• **The problem**: Can you convert everything from the line containing "Task: Click the 12.8 m · Marked status link" down to the line containing "tap(174, 472)" into a Markdown table with the columns Row and Line, one numbered row per line, skipping blank lines and leaving the pictures out?

## Begin Provided data

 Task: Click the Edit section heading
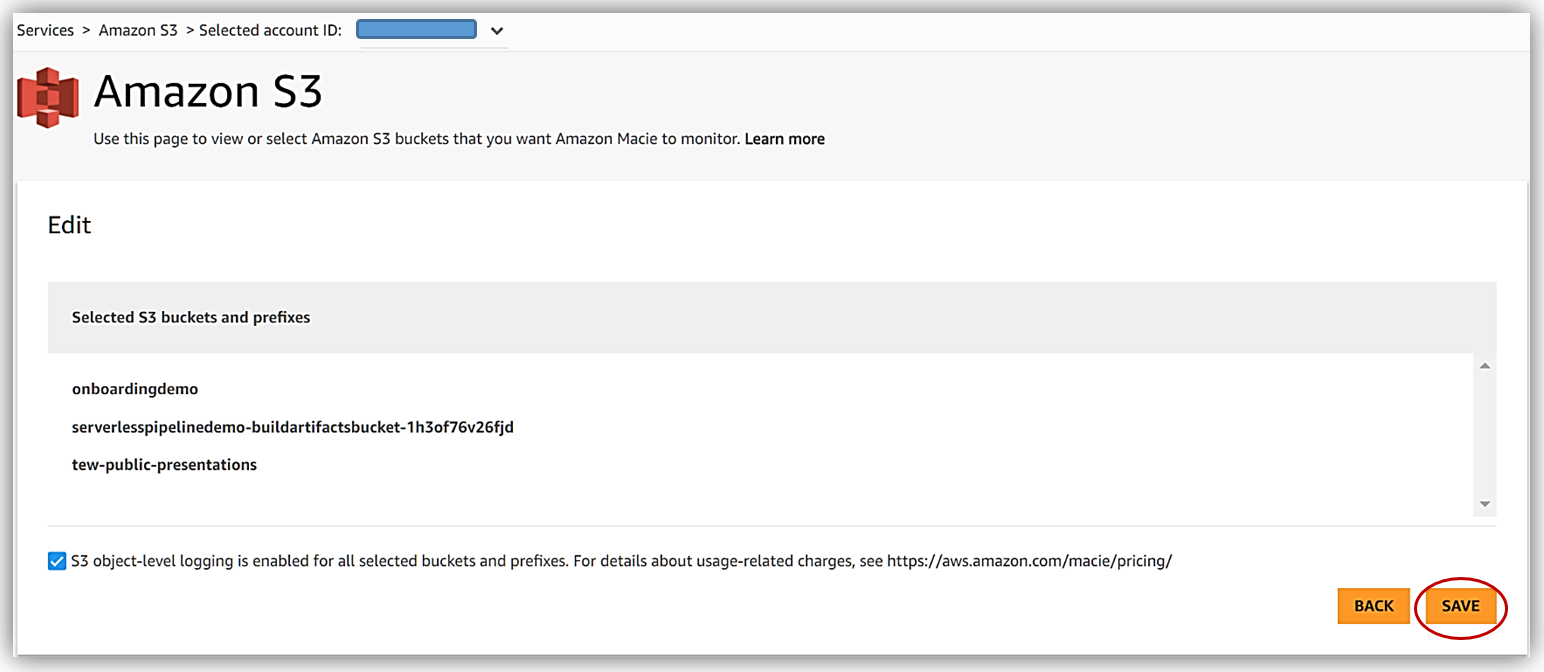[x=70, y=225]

## End Provided data
## Begin Provided data

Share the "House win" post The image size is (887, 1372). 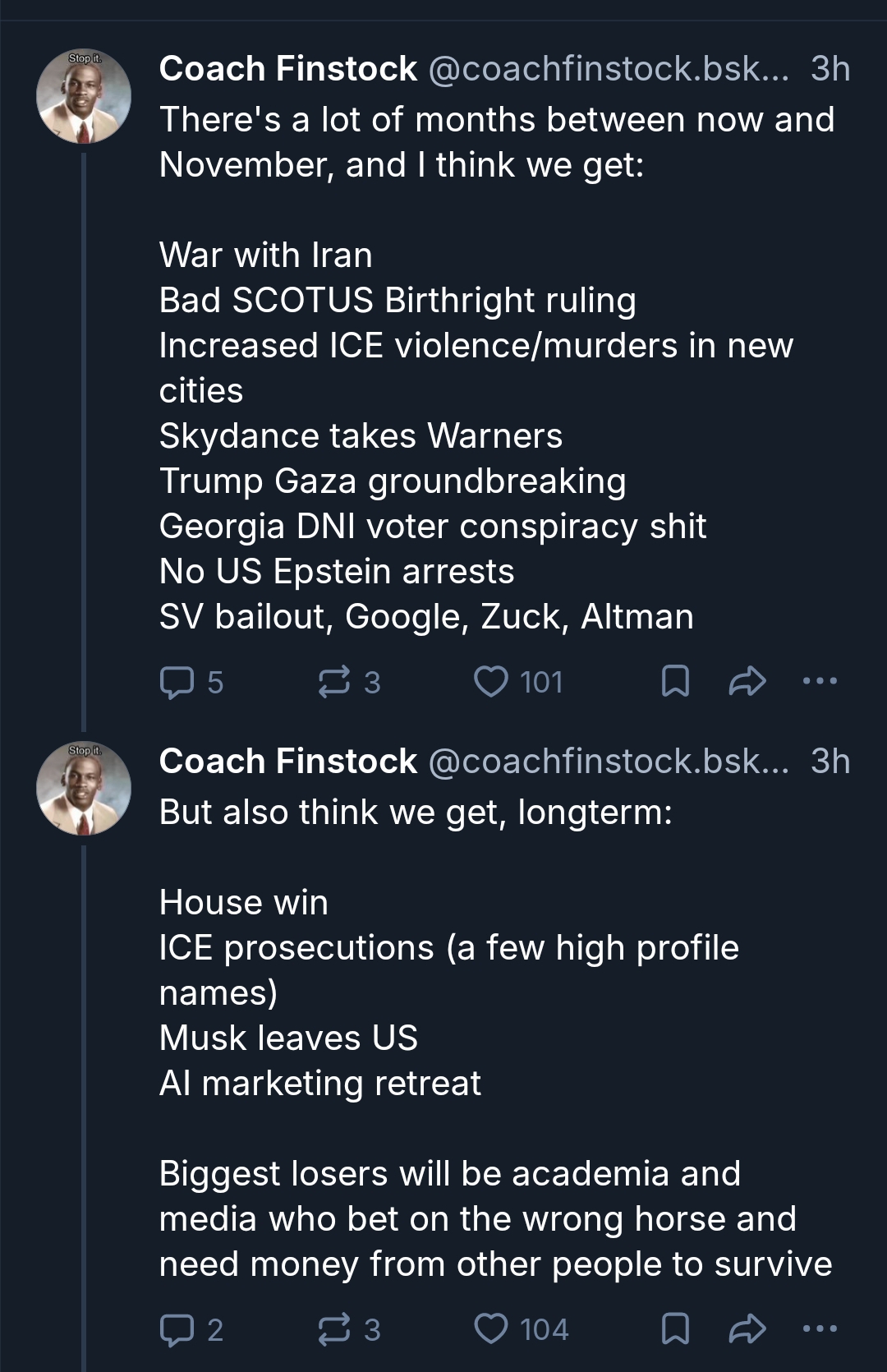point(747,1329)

## End Provided data
## Begin Provided data

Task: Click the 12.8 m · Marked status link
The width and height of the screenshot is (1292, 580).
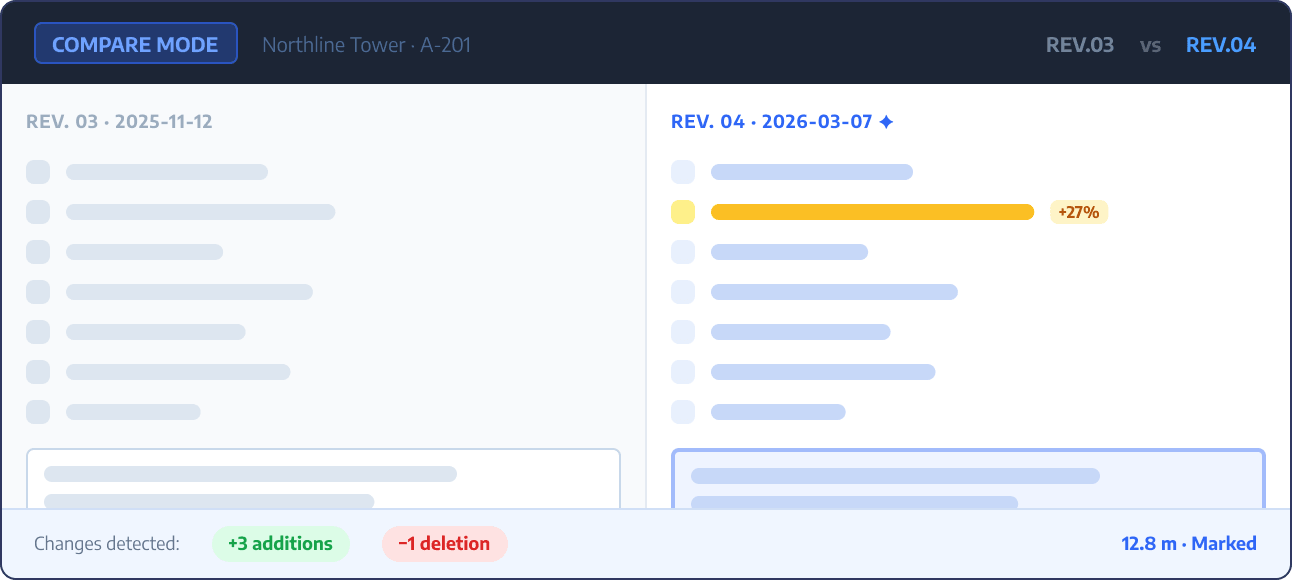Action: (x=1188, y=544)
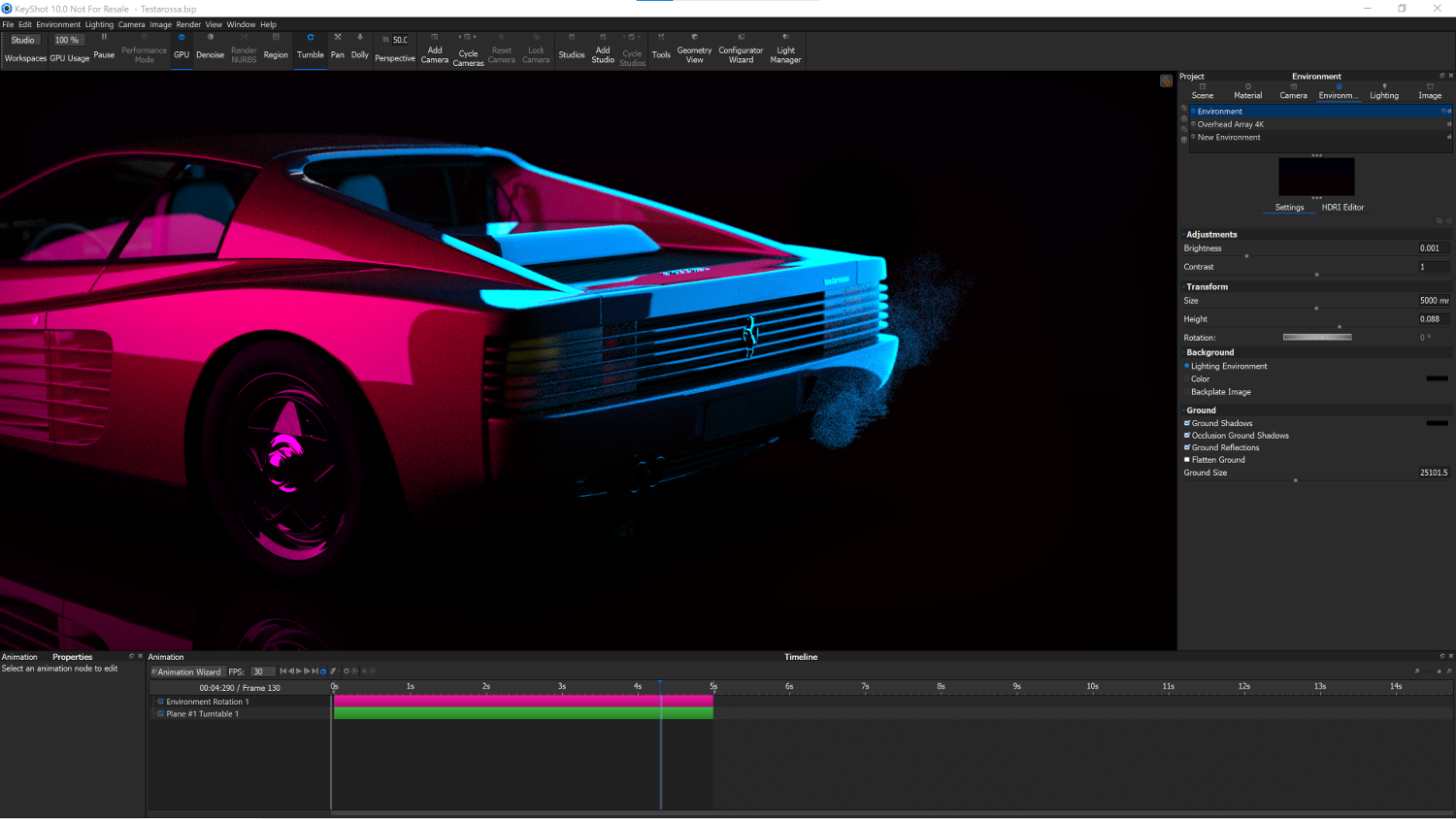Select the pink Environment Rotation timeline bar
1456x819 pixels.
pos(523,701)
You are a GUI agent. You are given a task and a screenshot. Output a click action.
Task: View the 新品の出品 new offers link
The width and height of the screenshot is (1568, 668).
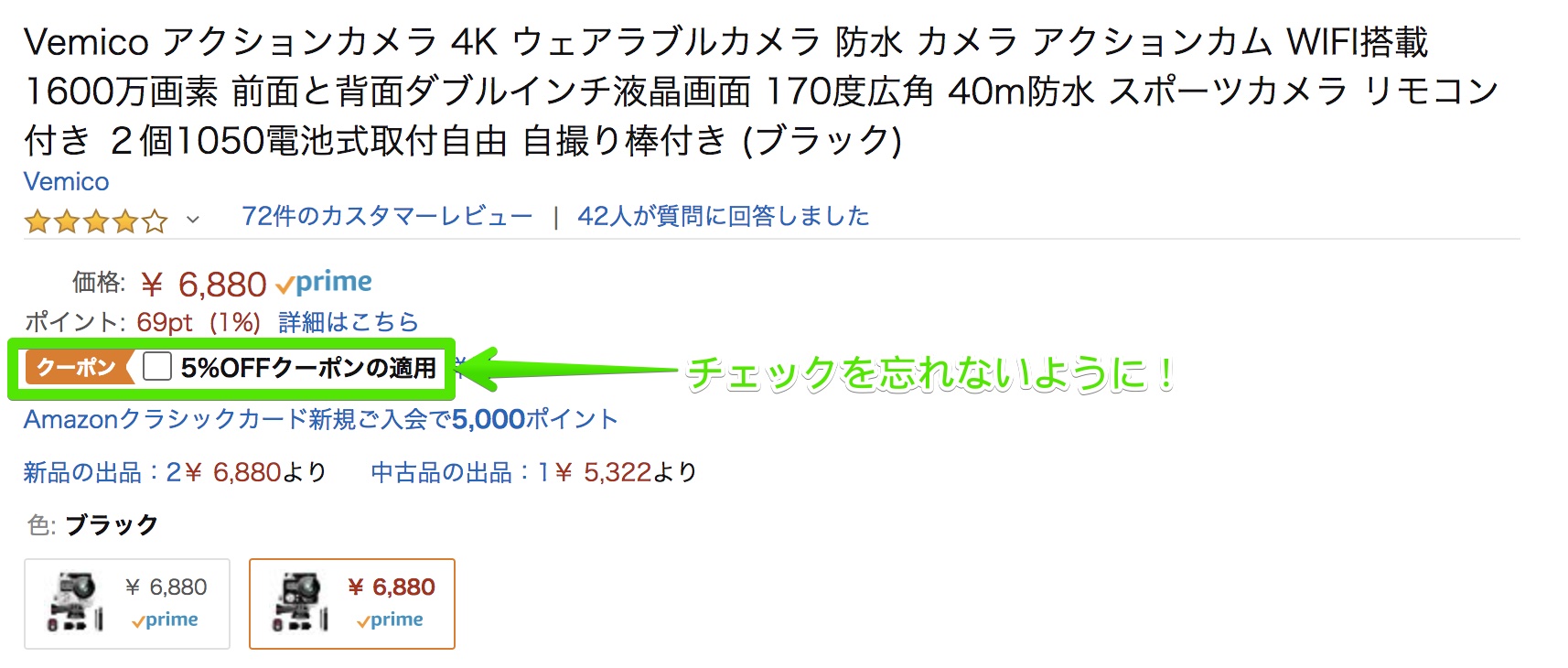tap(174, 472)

## End Provided data

• **The result**:
| Row | Line |
|---|---|
| 1 | Task: Click the 12.8 m · Marked status link |
| 2 | The width and height of the screenshot is (1292, 580). |
| 3 | Action: (x=1188, y=544) |
| 4 | Select the pink Environment Rotation timeline bar |
| 5 | 1456x819 pixels. |
| 6 | pos(523,701) |
| 7 | You are a GUI agent. You are given a task and a screenshot. Output a click action. |
| 8 | Task: View the 新品の出品 new offers link |
| 9 | The width and height of the screenshot is (1568, 668). |
| 10 | tap(174, 472) |